人々が到着したことを知った平安北道のデイリーNK内部情報筋は、電話をかけて「本当に羨ましい」などと伝えた。すると、意外な答えが帰ってきて衝撃を受けたという。
「心も体も針のむしろに座らされているようだ」
食事は、北朝鮮で理想とされる「白米に肉のスープ」が出されるのだが、そのたびに「朝鮮労働党の愛と配慮に感謝する言葉」を述べさせられる。そして朝から晩まで政治学習や見学など、スケジュールがみっちりで、まるで軍隊のようだという。
ちなみに宿泊所として使われているのは4.25旅館に加え、軍事パレードのリハーサルを行う閲兵訓練基地だ。
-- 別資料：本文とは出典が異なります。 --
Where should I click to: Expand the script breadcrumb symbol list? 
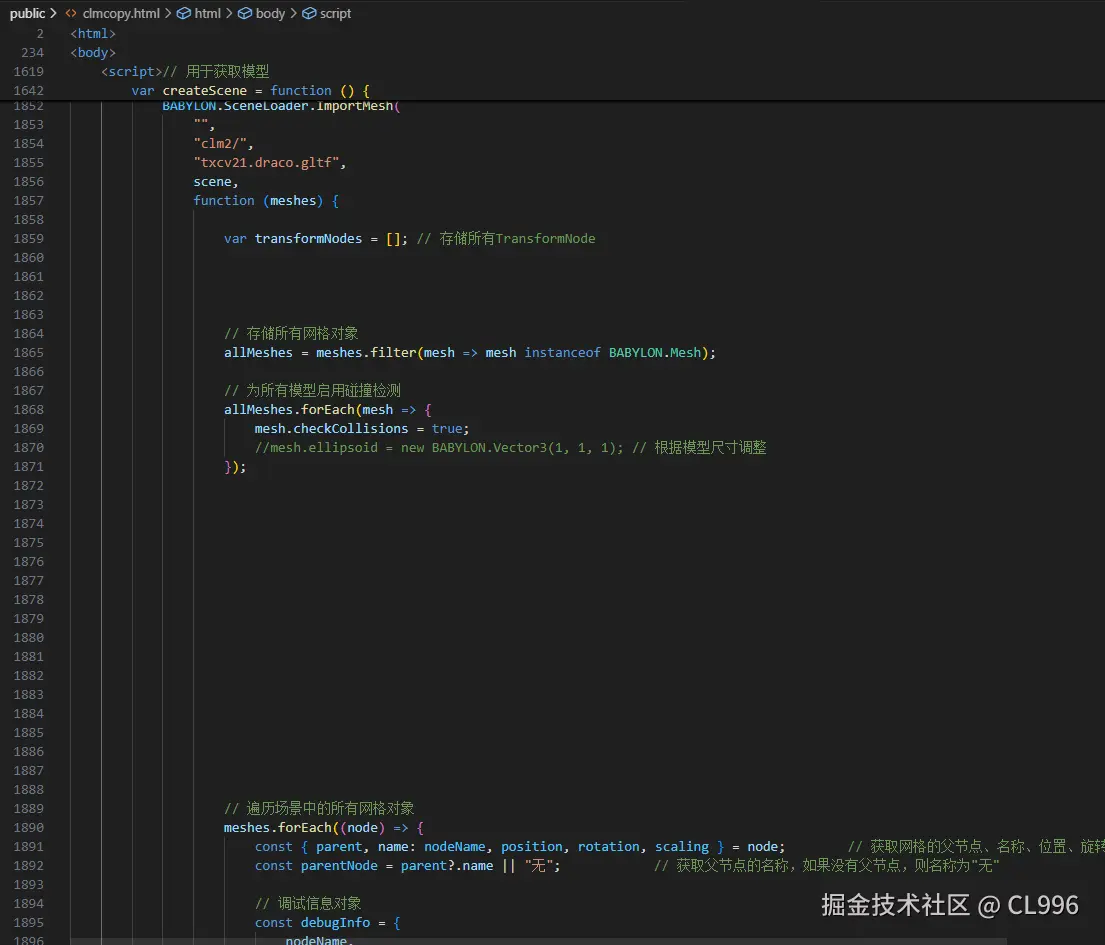pos(335,13)
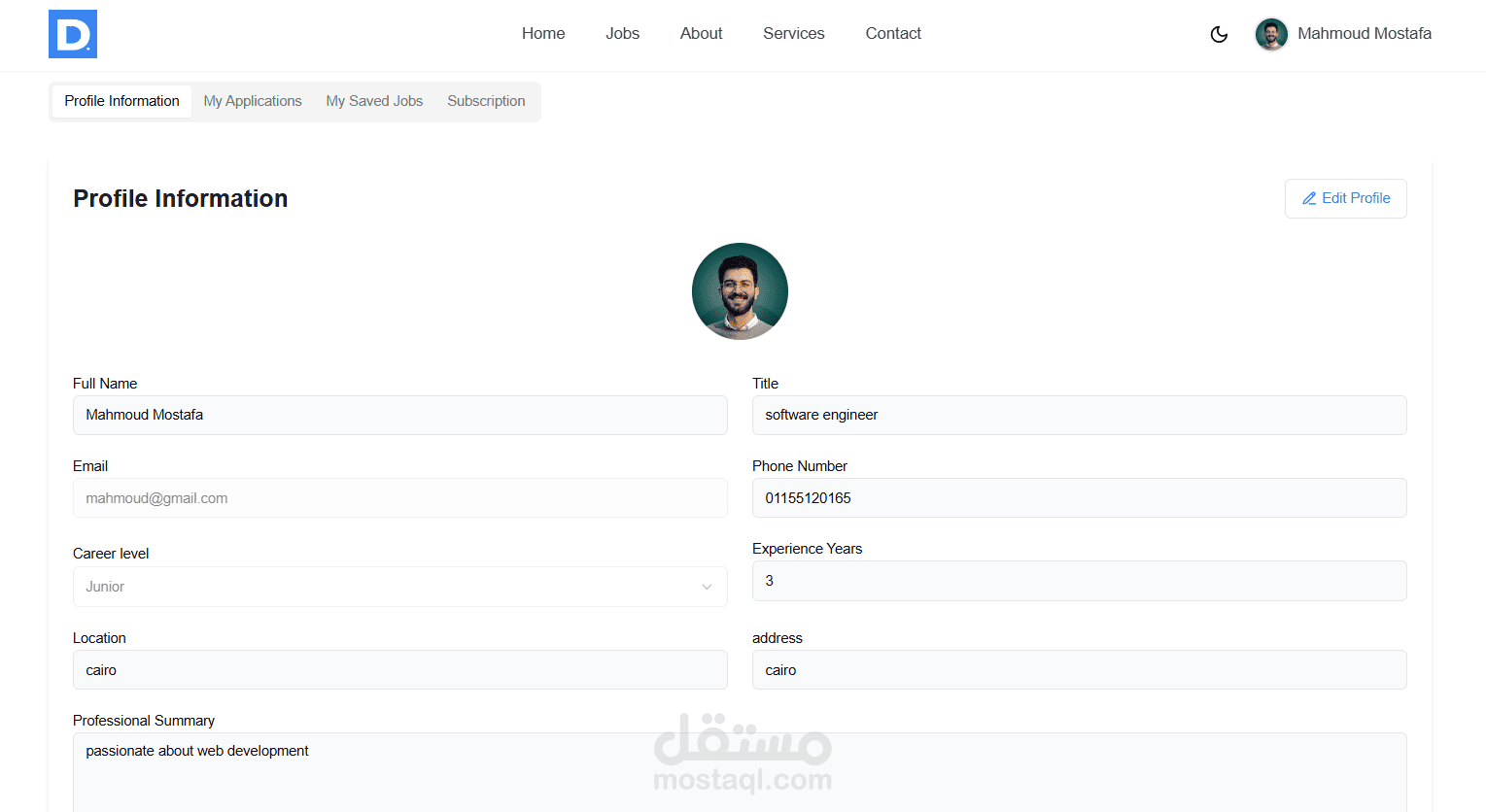This screenshot has width=1486, height=812.
Task: Open the Services nav link
Action: [x=793, y=33]
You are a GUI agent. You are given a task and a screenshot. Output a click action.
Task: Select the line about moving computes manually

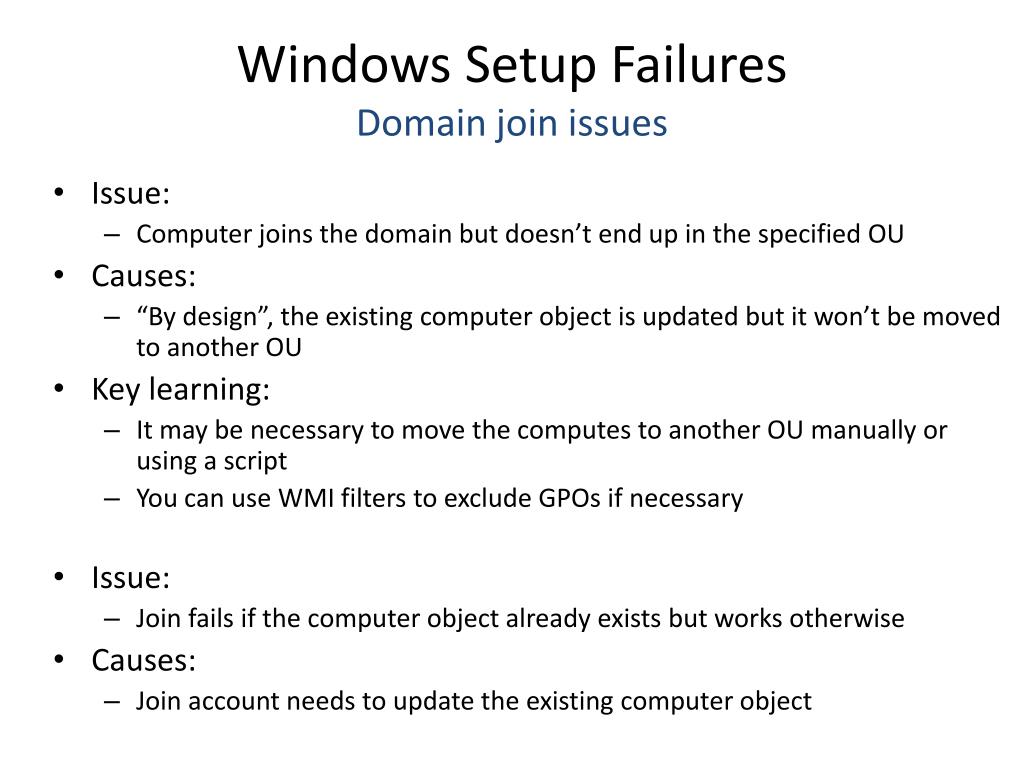point(541,430)
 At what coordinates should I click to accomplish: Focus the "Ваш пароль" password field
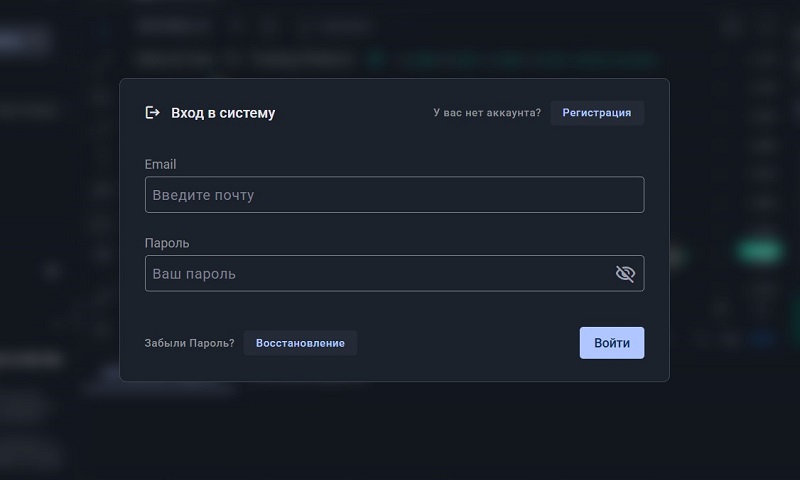pyautogui.click(x=380, y=274)
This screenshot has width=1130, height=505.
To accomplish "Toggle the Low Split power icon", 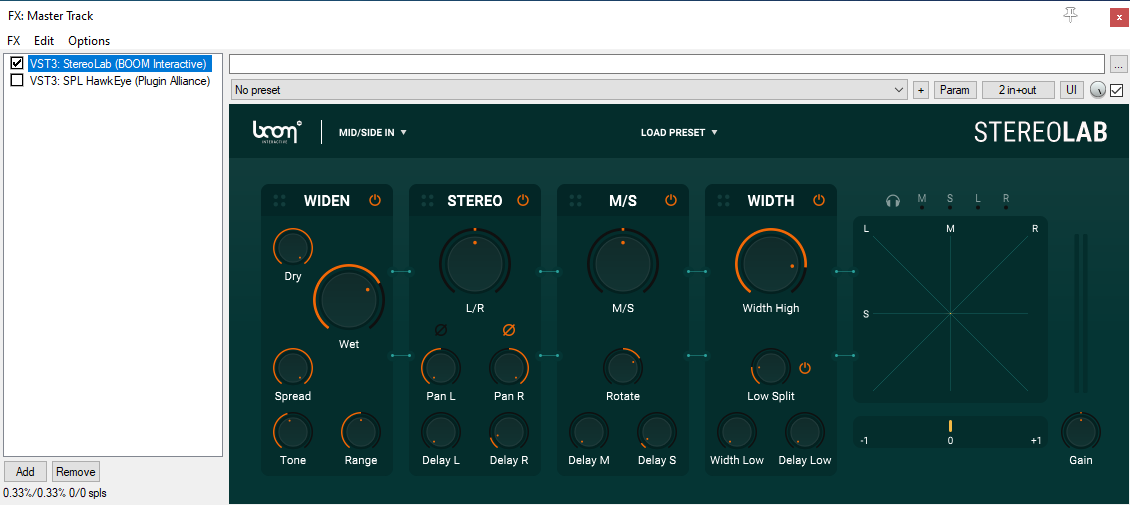I will [x=805, y=368].

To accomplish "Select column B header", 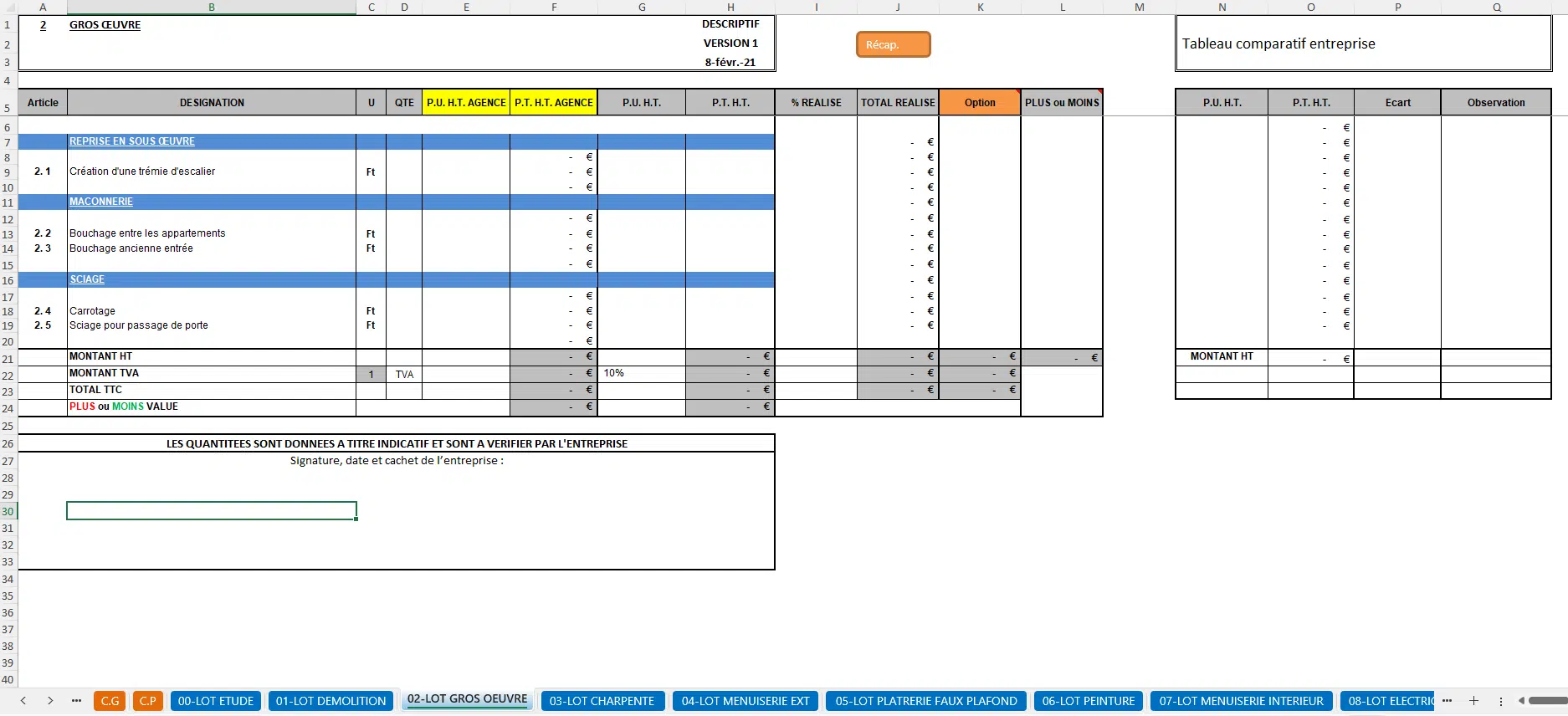I will pos(212,8).
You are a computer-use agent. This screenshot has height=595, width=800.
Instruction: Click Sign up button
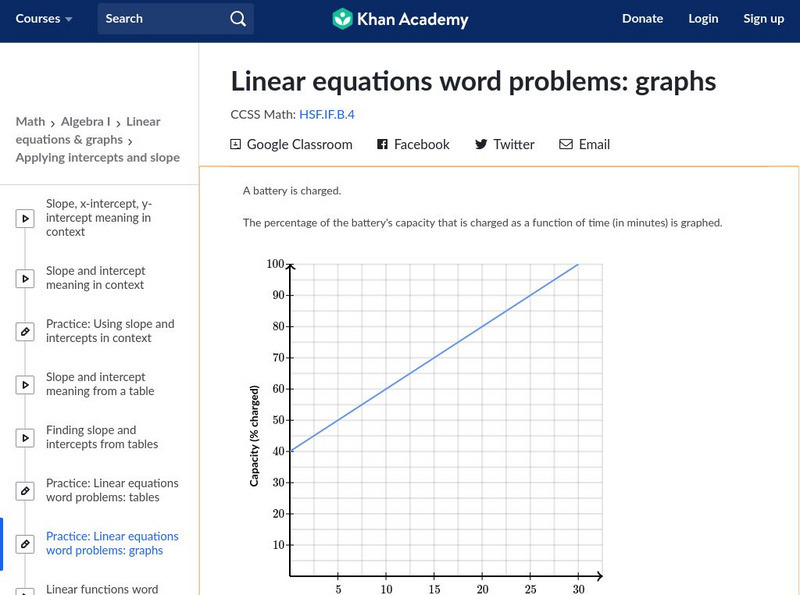[x=763, y=19]
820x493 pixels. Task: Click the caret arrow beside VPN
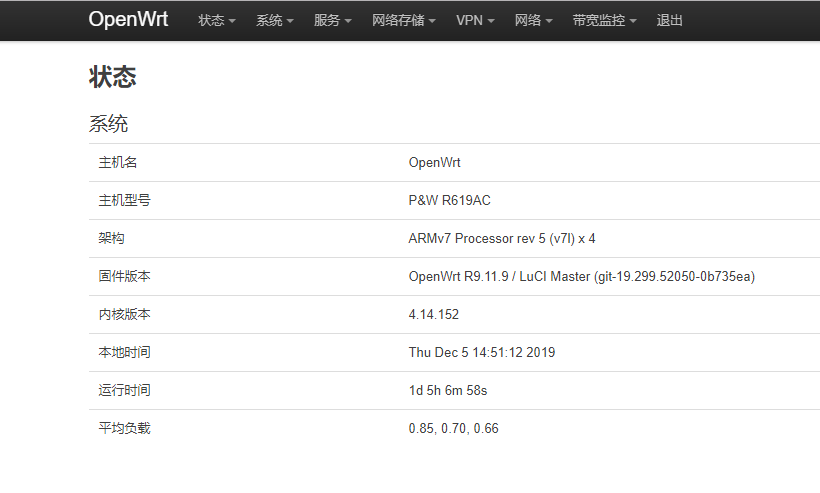click(x=491, y=21)
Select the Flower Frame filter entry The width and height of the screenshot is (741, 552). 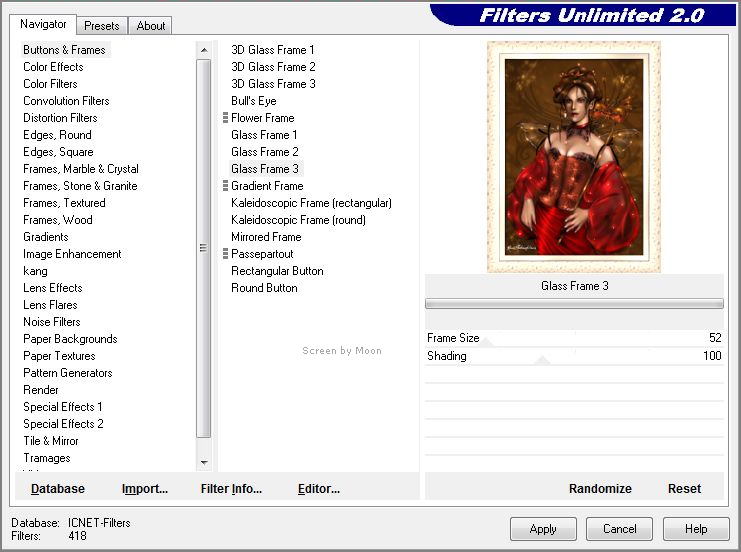pos(262,118)
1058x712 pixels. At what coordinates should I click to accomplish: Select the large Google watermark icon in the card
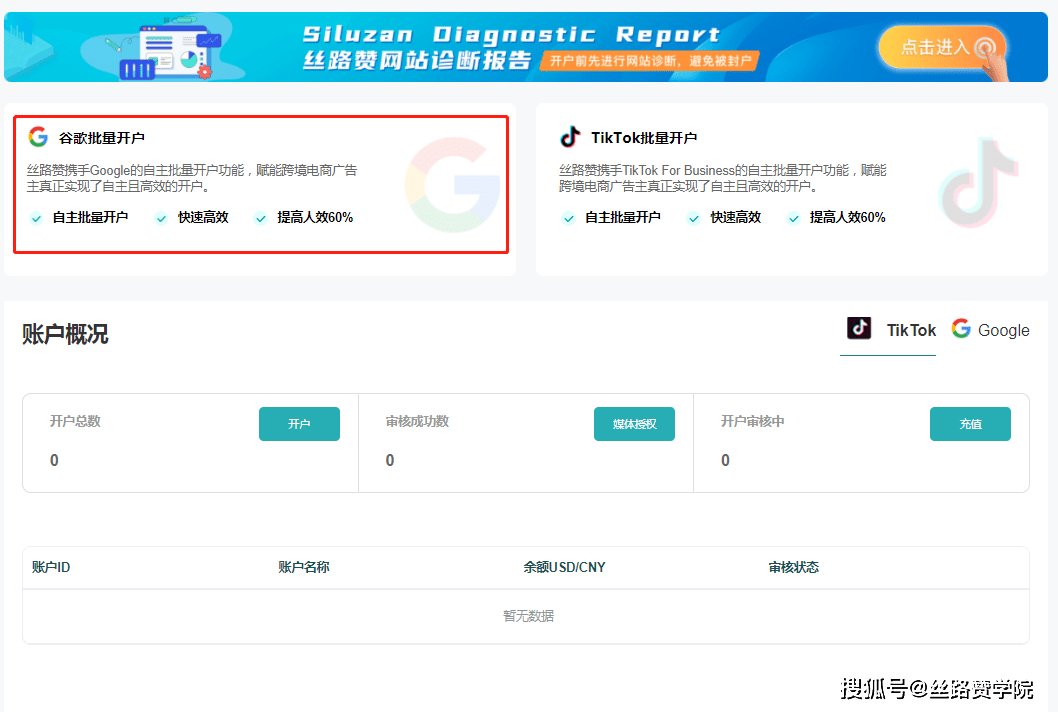coord(454,184)
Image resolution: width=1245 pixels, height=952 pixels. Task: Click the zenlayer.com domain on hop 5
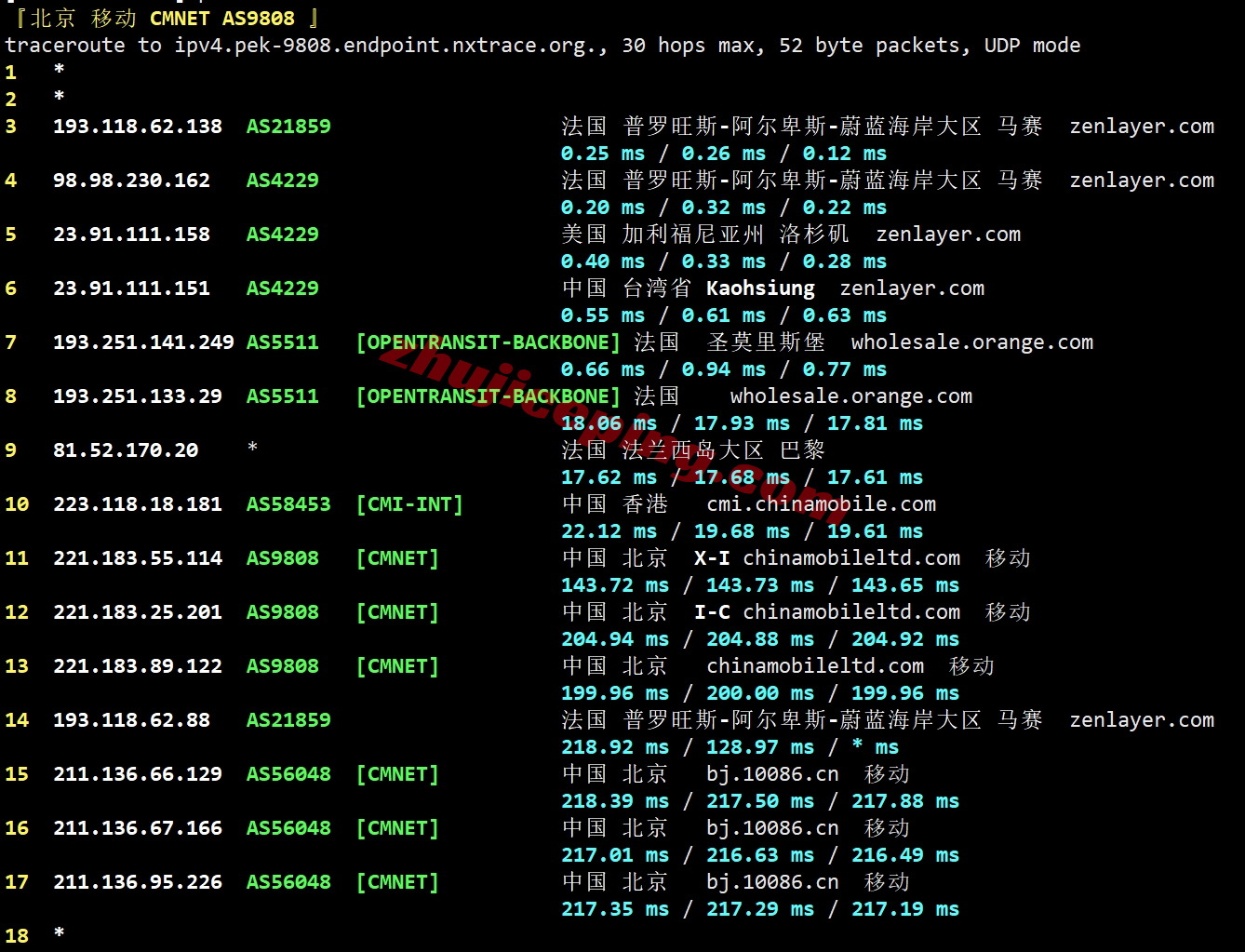[948, 235]
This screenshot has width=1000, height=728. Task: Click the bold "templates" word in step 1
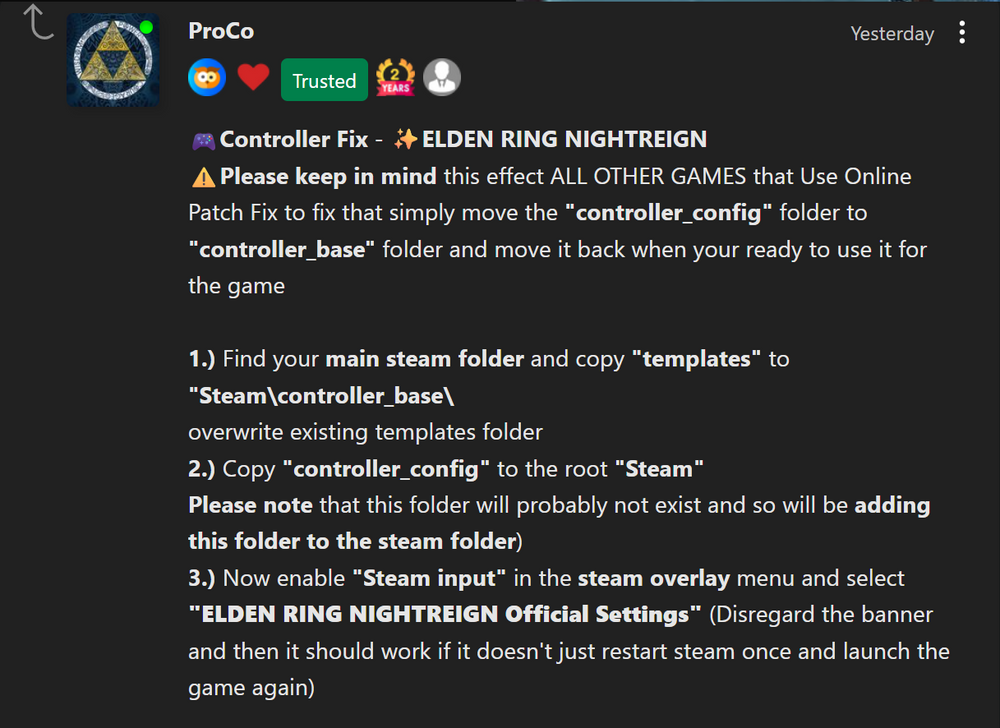696,359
ここはかつてコロナの隔離施設としても使われていたところだ。
また、他の被災者、家族の置き去りにしてきたことへの負い目で夜も寝られないという。
「故郷でトウモロコシ粥をすすりながら暮らすのであっても、自分が復旧作業に参加する方が気持ち的に楽だ」(被災者)
心のなかではそう思っていても、平壌では幸せそうに暮らすことを強いられる。水害で土地、家屋、財産、家族を失った悲しみを表現すれば、金正恩氏の愛と配慮に背く行為として、下手をすれば処罰の対象となりかねない。
(参考記事:金正恩命令をほったらかし「愛の行為」にふけった北朝鮮カップルの運命)
ちなみに、北朝鮮メディアは17日、平壌のレジャープールで遊ぶ子どもたちの写真を公開した。本当に楽しそうではあるが、この子どもらは未曽有の「水害」から命からがら逃れてきたばかりなのだ。
本当に幸せなのではなく、「幸せであること」を強いられるのが、北朝鮮という社会だ。